Brian Armstrong: Yes, I can touch on that. So in general, we don't try to predict the future too much here. We see our job as just building great products and services for our customers, and then we leave the investment decisions to them. I will say that in general, I kind of enjoy these periods sometimes when the market is down ironically just because it allows us to keep building. There's opportunities in every market, whether it's up and down. And so it gives us a chance to buy Bitcoin. It gives us a chance to buy back our stock. And we've been through so many cycles like this in crypto.

I actually don't think it's that connected to core KPIs like you asked about or some sort of fundamentals. There's a lot of kind of Monday morning quarterbacking happening where people will look backwards and say, "Oh, it must be because of Kevin Warsh is an inflation hawk or quantum computing is on the horizon or something." And I actually think markets are a little bit more like psychological things where people think someone else is going to think something, so they try to get ahead of it. And I don't think this market correction is that connected to any fundamentals. We're still seeing good growth of stablecoin adoption and other kind of indicators.

So I'd say in this environment, we are seeing traders on our -- like at these prices, we're seeing people on our platform who are net buyers. But I would leave the investment decisions to you all on this call.

Anil Gupta: Next question is from Ben Budish at Barclays. Can you talk about your 2026 spending plans? Given a variety -- given a wide variety of potential top line outcomes in 2026, how do you think about need to spend versus want to spend? And where is there most flex in the cost base? Is it marketing, venture moonshot type investments, et cetera?

Alesia Haas: Thanks, Ben. I love the way you frame this as need to spend versus want to spend because I would definitely say there's lots of employees who want to spend. That's our job to figure out the right investments for the company and making sure that we're deploying our capital prudently. So 2025 was an investment year. We included a chart in our shareholder letter that showed that the majority of our year-over-year increase went into, first and foremost, sales and marketing. USDC rewards were the single largest contributor to year-over-year expense growth in connection to the year-over-year all-time high we saw in USDC held in Coinbase products.

Another 16% of the year-over-year increase was driven by M&A, the majority of which was deal-related expenses and not core to our operations. When you look at our Q1 expense outlook, the range in the outlook is flat to our Q4 expense outlook. So while we had growth in 2025, right now, as we enter 2026, we are focused on flat for the first quarter. While we take into consideration the conditions we operate in, it's very dynamic as we've just rolled out a number of new products and services. And so we are going to be nimble as we go through the year and look at the opportunities that we have ahead of ourselves versus our expenses.

And so we are keeping our eye on the ball. But right now, for Q1, flat to Q4.

Anil Gupta: Our next question is from Robbie Bamberger at Baird. Yesterday, a Wall Street Journal article said that BlockFill was suspending customer withdrawals.

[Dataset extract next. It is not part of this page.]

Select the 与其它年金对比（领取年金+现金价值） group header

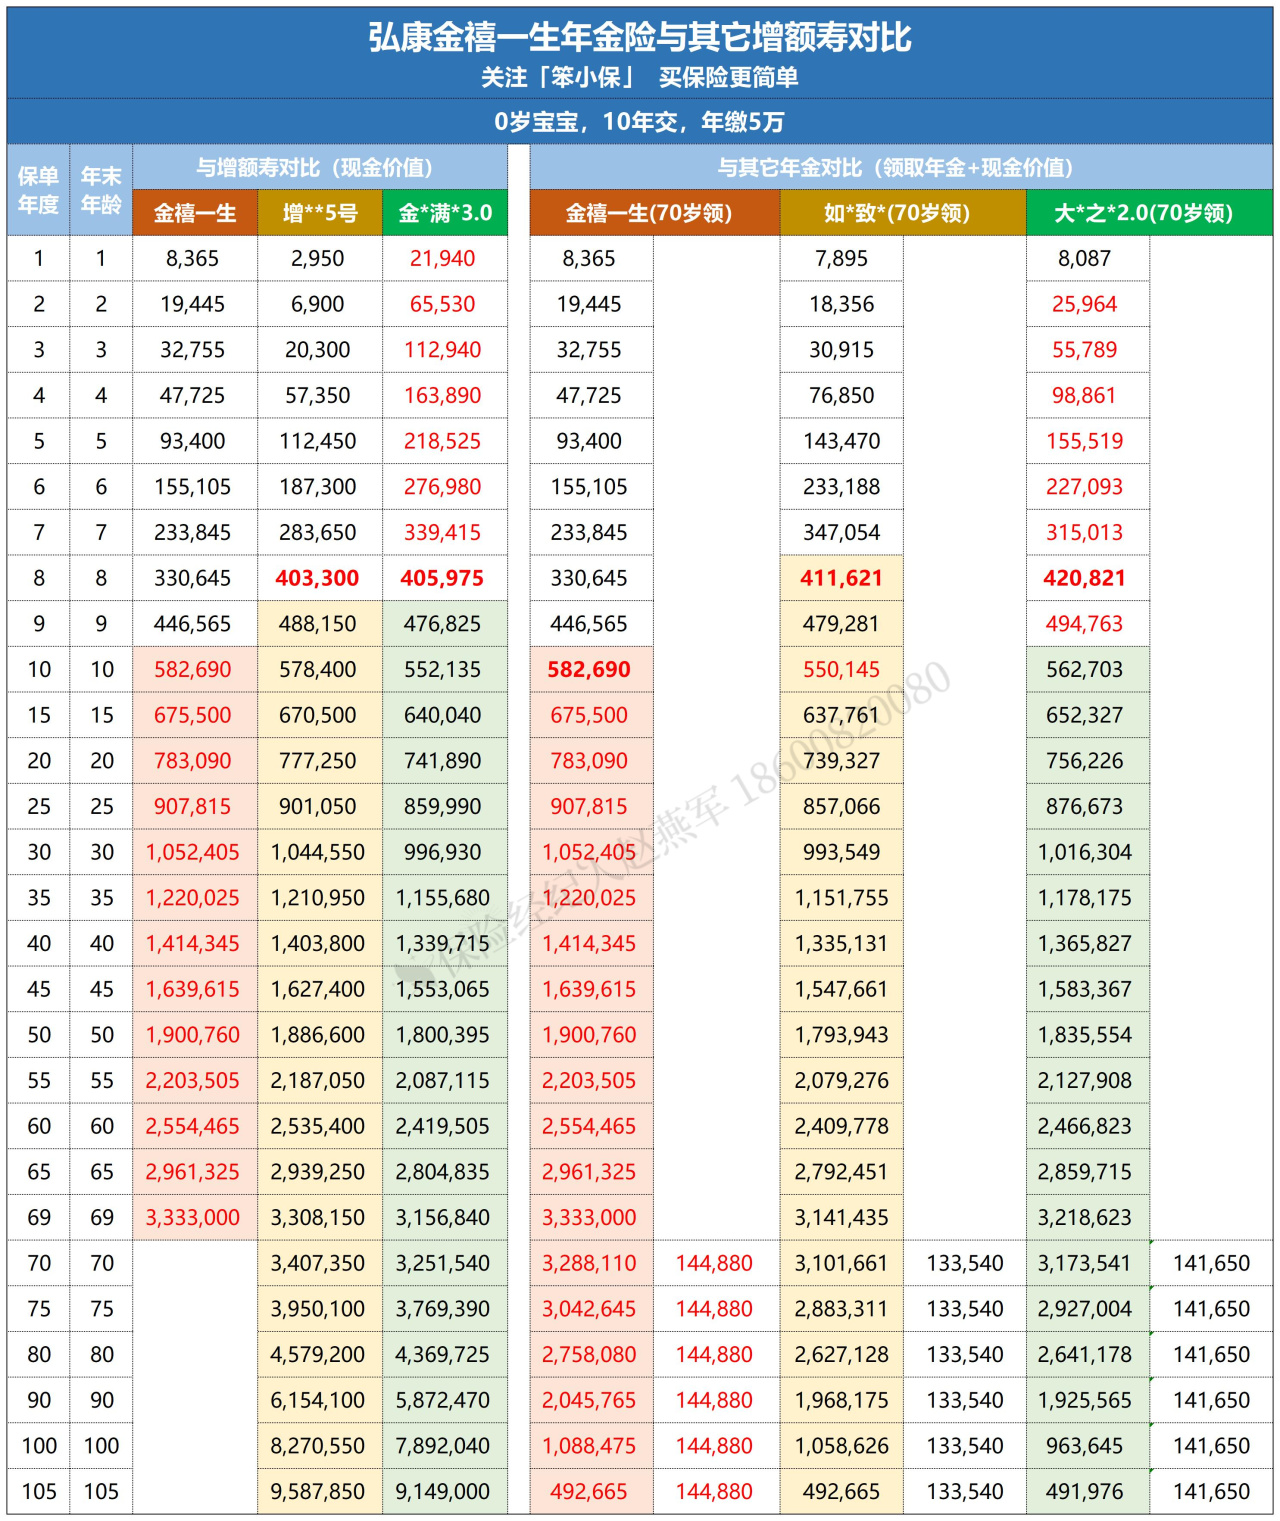point(900,167)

And today, Coinbase has reportedly had issues with customers trying to buy, sell and transfer. Was the Coinbase issue just a tech mishap and not a more severe issue? Does the amount of leverage in the crypto ecosystem increase the risk that we may be more prone to customer freezes during quick pullbacks?

Alesia Haas: I'll take this one. If anyone wants to add, please jump in. We did have an event yesterday where some users briefly experienced interruptions in their ability to buy, sell and transfer crypto on our retail and prime platform. Derivatives and equities trading remain undefected. This was a result of a technical issue, unrelated to trading volume, unrelated to any market conditions. The issue is now resolved. We've made significant investments in our platform to hopefully mitigate these types of events and outages that historically have been driven by volume changes and feel very proud of our investments, but we will still have technical bumps at points in time.

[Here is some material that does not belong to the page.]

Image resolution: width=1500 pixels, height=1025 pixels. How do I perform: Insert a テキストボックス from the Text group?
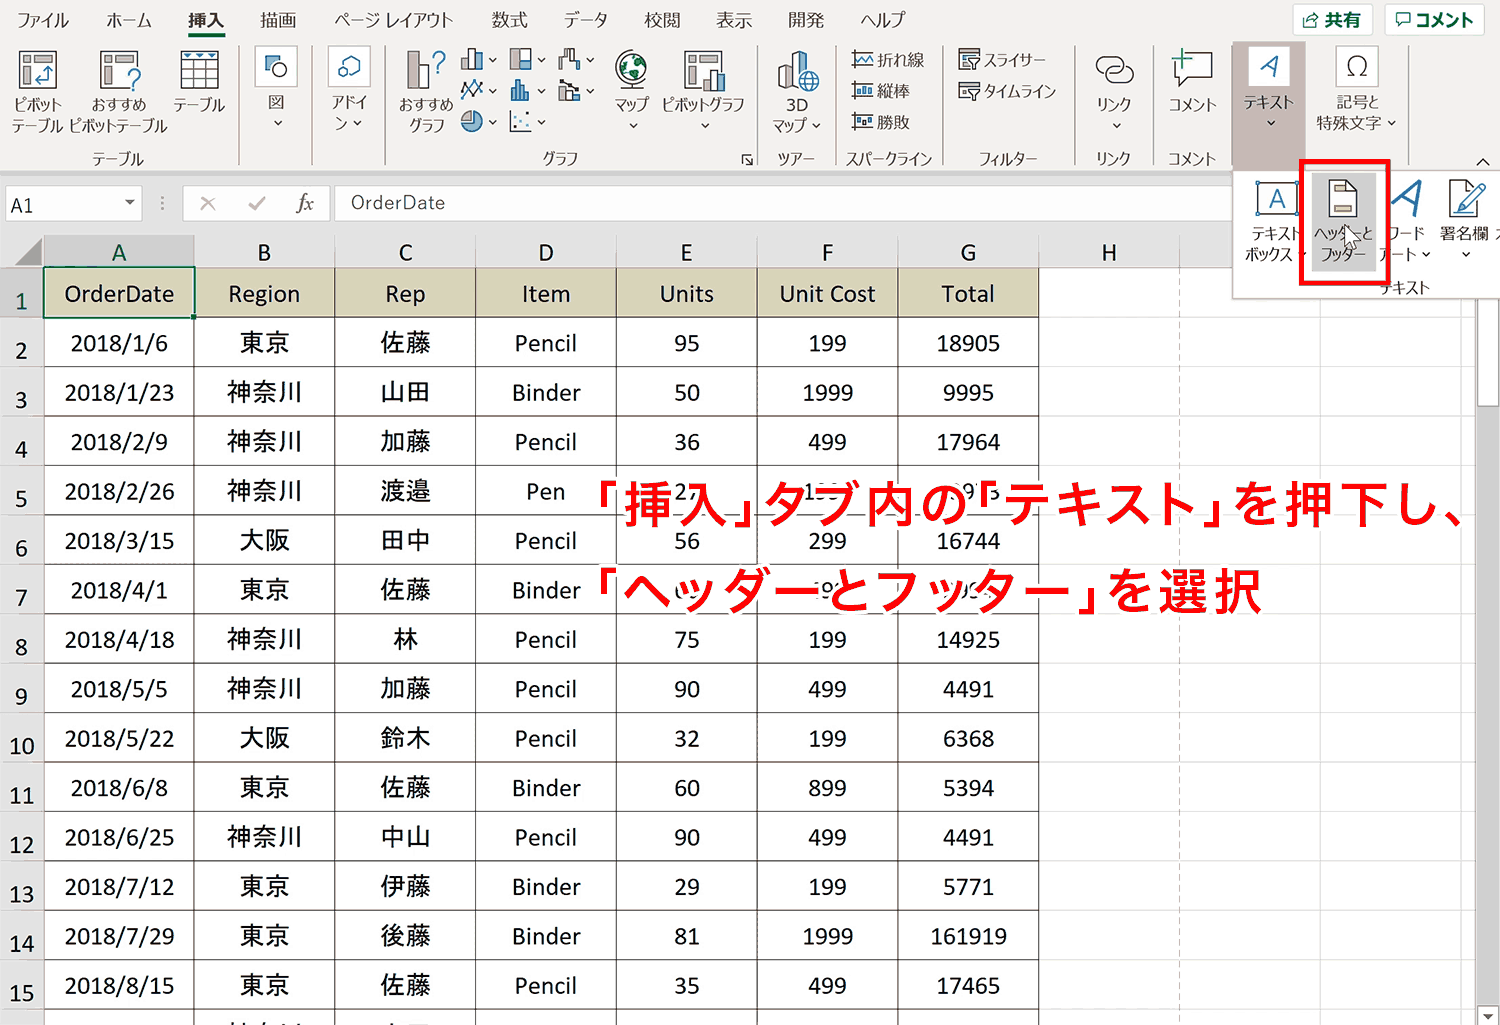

Anil Gupta: Next one is from Alex Markgraff at KeyBanc Capital Markets. As you work to scale the Everything Exchange, can you describe the strategy for bringing customer assets to Coinbase? To what extent do you believe -- do you expect equities and prediction markets to act as a front door to net new users?

Brian Armstrong: Sure. So our strategy overall, we call it the asset accumulation flywheel. And it starts with being the most trusted brand in crypto. That causes people to store more assets with us. We store more crypto than any other company in the world, as I mentioned in my opening comments. So when people are storing their assets with us because of this trust, we have an opportunity to connect more and more products into those assets, right? And whether that's Coinbase card or they have a loan or they're earning rewards on staking or USDC, and they're also getting access to more and more trading products through the Everything Exchange.

We see that the more products people connect into those assets, the more sticky they are. And we use the monetization from that to really complete the flywheel and we invest back in being the more trusted brand and adding more products.

And so as we've added in some of these asset classes like equities and prediction markets and commodities into the Everything Exchange, the first step is it just makes the product more valuable for our existing users, but we're also seeing it help attract more traditional investors who want to come in and onboard and just have an easiest place to trade every asset class in one spot, maybe get better rewards on their credit card, maybe get a better rate lending out their money. And ultimately, crypto is going to be here to update financial services more broadly and just make better financial services. So that's a little bit about our asset accumulation flywheel strategy.

Anil Gupta: Next one is from Ramsey El-Assal at Cantor Fitzgerald. You guys have made some key acquisitions in 2025. Can you help us think through your M&A strategy at this point? What parts of the business are you looking to bolster with M&A? And what types of assets are you looking at?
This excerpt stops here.